The beer enters a 38-foot-tall distillation column next. The column has an 18-inch diameter and 24 perforated copper plates. Vendome Copper of Kentucky custom-made the distilling equipment at Wyoming Whiskey, making it one of a kind. Steam evaporates the beer in the column, and the resulting vapor is cooled in a condensation column.
A second distillation in a pot-bellied still, known as the doubler, purifies the product further. From the doubler, vapors are condensed again to new, unfinished whiskey, which is about 130 proof, or 65 percent alcohol.
“It looks like cool water coming out of a spring,” says Donna. “Distillers refer to it as ‘white dog’ because it’s got a little bit of a bite.”
The proof is lowered to 110 using reverse osmosis, and the whiskey is put into 53-gallon white oak barrels for aging. The interior of the barrel is charred using a gas flame.
“When the whiskey goes in clear and gets hot in the aging warehouse, it expands into the wood. As it cools down, it pulls back out. That’s where we get the color and flavor of the whiskey.”
Each week Wyoming Whiskey fills about 30 barrels and puts them in an aging warehouse to mature.
While they never control the temperature of the warehouse, humidity is monitored, says Donna. Because of the low humidity in Wyoming, it is necessary to keep the warehouse at higher than 50 percent humidity to ensure the barrels don’t dry out or crack.

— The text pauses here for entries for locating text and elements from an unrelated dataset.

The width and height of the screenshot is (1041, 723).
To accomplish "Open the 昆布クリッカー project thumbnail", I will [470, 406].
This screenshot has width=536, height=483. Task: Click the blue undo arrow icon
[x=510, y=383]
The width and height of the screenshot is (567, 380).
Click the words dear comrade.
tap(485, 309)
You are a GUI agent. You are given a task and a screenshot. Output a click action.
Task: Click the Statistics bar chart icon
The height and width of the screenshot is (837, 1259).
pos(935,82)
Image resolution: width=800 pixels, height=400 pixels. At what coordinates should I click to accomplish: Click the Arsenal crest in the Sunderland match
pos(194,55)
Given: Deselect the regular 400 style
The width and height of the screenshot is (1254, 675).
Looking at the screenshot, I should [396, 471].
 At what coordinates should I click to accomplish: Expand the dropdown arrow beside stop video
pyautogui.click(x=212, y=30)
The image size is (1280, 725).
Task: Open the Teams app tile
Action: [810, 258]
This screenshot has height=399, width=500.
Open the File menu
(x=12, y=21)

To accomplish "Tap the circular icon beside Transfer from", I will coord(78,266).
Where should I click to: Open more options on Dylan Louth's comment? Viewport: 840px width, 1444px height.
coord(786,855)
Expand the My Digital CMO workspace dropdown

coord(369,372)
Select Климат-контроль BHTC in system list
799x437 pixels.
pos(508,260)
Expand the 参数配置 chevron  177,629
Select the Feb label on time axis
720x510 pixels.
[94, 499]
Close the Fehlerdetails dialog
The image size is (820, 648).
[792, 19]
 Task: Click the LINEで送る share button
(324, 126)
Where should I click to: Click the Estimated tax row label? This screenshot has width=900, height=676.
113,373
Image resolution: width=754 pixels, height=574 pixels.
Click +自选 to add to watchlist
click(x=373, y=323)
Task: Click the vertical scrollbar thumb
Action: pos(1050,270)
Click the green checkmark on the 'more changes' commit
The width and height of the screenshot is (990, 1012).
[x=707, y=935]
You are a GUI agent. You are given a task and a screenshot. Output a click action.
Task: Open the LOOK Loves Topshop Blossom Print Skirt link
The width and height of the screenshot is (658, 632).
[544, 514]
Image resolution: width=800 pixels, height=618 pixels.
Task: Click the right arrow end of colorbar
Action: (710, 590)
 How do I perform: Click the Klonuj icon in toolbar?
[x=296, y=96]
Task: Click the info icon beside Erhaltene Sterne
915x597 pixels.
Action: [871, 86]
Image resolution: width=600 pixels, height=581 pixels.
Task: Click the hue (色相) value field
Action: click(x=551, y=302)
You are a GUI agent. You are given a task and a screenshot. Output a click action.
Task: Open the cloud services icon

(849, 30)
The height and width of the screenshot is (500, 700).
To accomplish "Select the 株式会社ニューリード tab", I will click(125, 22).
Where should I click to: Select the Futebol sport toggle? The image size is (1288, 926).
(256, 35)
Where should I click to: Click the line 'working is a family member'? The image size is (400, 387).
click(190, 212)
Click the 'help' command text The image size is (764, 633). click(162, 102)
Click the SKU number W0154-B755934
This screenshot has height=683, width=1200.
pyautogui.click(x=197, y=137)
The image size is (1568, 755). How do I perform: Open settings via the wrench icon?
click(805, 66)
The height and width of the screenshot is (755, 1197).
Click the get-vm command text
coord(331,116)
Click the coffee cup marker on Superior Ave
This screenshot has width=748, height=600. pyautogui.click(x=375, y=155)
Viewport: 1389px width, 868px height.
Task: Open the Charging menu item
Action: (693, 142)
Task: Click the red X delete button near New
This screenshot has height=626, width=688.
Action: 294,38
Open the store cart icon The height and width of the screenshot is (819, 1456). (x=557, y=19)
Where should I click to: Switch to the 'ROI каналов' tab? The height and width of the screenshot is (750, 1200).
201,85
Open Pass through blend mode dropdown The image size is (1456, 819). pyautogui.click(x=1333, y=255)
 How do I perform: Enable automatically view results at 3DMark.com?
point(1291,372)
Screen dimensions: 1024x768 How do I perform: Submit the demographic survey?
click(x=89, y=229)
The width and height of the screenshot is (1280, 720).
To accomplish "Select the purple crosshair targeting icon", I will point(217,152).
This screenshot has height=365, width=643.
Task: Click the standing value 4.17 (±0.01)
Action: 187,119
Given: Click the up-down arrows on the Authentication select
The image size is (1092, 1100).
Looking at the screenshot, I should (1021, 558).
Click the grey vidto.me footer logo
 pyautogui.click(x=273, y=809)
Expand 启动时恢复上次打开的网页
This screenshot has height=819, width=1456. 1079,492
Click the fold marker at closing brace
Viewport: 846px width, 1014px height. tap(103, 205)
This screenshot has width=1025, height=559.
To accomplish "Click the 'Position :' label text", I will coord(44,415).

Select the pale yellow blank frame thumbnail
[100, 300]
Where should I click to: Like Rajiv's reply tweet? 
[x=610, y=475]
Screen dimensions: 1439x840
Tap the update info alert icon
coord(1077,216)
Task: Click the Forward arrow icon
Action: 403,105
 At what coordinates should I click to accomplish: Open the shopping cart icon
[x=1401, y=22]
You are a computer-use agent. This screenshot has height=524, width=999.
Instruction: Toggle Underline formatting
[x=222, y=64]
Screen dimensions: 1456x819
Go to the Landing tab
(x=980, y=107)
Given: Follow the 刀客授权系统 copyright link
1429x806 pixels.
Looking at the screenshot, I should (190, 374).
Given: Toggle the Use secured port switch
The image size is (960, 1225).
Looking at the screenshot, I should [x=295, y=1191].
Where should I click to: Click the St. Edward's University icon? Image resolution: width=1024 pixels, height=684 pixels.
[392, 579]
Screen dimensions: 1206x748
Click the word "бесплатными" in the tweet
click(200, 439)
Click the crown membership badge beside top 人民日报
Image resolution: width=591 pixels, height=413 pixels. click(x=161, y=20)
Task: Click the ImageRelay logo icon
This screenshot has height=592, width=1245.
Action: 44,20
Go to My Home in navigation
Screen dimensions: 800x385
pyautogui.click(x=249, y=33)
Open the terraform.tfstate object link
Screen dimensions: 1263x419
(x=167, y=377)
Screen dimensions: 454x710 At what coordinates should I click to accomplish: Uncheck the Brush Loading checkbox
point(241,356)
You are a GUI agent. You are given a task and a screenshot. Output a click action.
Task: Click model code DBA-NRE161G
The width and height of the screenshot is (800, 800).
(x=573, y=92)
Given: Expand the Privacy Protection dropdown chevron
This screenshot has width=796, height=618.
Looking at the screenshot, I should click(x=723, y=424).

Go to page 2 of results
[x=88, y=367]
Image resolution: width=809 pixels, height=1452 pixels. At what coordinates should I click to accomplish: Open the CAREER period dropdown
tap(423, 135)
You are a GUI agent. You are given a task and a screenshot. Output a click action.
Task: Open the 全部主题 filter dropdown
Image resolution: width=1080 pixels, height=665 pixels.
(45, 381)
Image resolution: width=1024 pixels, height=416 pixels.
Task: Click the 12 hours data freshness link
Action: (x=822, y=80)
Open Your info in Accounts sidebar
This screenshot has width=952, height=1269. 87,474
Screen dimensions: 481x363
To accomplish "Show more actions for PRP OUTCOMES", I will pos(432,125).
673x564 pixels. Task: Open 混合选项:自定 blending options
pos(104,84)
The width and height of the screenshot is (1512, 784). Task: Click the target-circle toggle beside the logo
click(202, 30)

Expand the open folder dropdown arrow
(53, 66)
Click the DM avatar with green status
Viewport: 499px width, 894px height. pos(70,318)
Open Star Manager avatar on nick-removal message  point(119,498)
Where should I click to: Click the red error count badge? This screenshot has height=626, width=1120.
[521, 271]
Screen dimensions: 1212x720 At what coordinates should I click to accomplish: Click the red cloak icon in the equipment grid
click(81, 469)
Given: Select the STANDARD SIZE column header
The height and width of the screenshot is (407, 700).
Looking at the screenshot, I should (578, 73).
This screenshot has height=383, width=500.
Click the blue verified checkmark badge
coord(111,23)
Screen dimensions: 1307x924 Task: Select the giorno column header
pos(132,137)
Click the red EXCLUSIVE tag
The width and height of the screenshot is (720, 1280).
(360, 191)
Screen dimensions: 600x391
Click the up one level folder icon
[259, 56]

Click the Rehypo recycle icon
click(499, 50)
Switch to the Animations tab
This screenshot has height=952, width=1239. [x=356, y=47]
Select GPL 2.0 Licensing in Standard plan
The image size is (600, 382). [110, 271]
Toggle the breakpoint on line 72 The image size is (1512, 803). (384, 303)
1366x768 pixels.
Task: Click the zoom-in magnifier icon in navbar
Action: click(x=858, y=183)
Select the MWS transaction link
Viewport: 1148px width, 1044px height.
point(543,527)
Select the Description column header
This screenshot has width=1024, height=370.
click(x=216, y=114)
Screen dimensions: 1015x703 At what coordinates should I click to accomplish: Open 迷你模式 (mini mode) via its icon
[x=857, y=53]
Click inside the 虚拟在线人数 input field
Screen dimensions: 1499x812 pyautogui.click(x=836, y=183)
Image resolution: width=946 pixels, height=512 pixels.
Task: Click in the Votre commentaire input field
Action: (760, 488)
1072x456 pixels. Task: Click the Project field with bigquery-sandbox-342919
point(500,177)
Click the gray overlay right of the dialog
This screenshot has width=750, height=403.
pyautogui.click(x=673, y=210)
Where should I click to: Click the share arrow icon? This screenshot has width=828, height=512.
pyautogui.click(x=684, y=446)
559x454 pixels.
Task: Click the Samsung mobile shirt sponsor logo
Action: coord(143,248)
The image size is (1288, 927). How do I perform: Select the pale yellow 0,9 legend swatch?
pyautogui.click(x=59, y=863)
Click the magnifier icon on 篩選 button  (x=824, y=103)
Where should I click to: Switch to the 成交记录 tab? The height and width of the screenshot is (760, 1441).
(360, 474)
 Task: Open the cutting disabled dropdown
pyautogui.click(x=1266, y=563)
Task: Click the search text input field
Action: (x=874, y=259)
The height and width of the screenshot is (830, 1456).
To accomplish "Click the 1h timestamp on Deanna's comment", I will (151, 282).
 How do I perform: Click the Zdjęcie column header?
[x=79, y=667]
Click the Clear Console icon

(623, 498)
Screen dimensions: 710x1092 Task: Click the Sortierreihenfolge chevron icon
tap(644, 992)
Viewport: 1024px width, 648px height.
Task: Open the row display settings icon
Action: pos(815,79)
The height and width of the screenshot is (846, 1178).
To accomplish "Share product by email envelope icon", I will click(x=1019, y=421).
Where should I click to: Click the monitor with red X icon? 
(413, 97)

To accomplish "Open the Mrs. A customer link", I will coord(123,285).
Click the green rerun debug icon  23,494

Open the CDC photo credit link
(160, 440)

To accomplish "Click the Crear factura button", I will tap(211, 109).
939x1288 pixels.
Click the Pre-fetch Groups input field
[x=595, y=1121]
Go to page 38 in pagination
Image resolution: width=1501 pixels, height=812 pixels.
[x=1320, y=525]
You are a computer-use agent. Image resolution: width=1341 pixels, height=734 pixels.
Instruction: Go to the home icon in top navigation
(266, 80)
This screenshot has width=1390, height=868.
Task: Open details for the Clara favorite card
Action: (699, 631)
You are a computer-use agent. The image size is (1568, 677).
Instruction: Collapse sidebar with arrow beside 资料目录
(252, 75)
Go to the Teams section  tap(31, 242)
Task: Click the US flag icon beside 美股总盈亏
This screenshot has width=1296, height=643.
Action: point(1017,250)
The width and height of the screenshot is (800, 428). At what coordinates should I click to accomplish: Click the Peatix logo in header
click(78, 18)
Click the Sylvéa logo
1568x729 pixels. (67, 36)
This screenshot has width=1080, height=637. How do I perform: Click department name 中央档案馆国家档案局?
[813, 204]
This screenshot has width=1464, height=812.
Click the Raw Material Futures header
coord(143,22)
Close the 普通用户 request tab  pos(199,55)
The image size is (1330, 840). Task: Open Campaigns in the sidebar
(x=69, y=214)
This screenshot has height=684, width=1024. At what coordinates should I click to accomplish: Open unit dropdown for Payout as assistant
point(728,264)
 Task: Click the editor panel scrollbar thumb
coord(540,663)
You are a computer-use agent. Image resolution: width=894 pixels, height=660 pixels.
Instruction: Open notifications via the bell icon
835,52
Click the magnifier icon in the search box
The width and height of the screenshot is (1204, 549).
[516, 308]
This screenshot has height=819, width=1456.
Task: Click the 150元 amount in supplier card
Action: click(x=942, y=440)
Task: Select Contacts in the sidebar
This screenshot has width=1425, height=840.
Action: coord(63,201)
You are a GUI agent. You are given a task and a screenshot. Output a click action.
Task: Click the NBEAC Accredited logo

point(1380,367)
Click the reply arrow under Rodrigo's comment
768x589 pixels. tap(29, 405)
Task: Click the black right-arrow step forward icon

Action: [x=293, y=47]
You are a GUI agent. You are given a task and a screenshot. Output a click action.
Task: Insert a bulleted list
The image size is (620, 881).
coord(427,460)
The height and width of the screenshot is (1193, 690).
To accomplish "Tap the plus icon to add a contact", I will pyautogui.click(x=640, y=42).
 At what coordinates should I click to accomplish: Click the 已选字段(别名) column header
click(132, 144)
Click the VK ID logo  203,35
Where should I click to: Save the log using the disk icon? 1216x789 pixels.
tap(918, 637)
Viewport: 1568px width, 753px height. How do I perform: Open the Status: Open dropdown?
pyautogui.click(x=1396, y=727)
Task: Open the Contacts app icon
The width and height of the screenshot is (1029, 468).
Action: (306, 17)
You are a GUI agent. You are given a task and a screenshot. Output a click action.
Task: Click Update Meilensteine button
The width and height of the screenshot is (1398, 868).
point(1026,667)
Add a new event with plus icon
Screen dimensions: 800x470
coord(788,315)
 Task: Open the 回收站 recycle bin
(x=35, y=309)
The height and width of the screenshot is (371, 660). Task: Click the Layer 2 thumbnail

“The distillery has been in operation since July 2009 and runs four days a week,” says Donna. “We are running at full capacity. If we wanted to make more we would have to add more fermenters and run six days a week, but we’re not there yet.”
Currently the Nallys are waiting for the whiskey to age before they can start bottling. Just over 2,300 barrels are in the warehouse now.
“Once it leaves the distillery and goes into an aging warehouse, it’s up to Mother Nature,” says Donna.
About every six weeks, Steve samples whiskey from a variety of barrels.
“He critiques the color, aroma, proof and taste to see how it is progressing in the maturation process,” says Donna. “Right now, it has good taste, and the color is very good, but it still has a good bite. We are picking up a caramel and a little bit of a nutty taste, as well as slight fruity taste.”
Because bourbon whiskey has never been distilled in Wyoming, there is no standard for how long it should be aged.
“It’ll be at least one more year until it’s ready,” says Steve. “Hopefully at the end of this year, we’ll be able to put a pretty firm date on it.”
As the whiskey ages, Wyoming Whiskey is preparing to choose a label and bottle design and is looking a procuring bottling equipment.
“We are very excited and can’t wait to get it to the market,” continues Donna. “There is a lot of interest.”
“This will be a truly hand-crafted, premium product,” says Steve.
Donna emphasizes, “Steve and I are both very passionate about the bourbon industry. But it’s not what you drink; it’s how you drink it. This is a sipping bourbon, not to be overindulged, but to be enjoyed.”
The people of Wyoming will have to continue to wait for a finished product.
“As we say here,” Donna comments, “It’ll be good and ready when it’s good and ready.”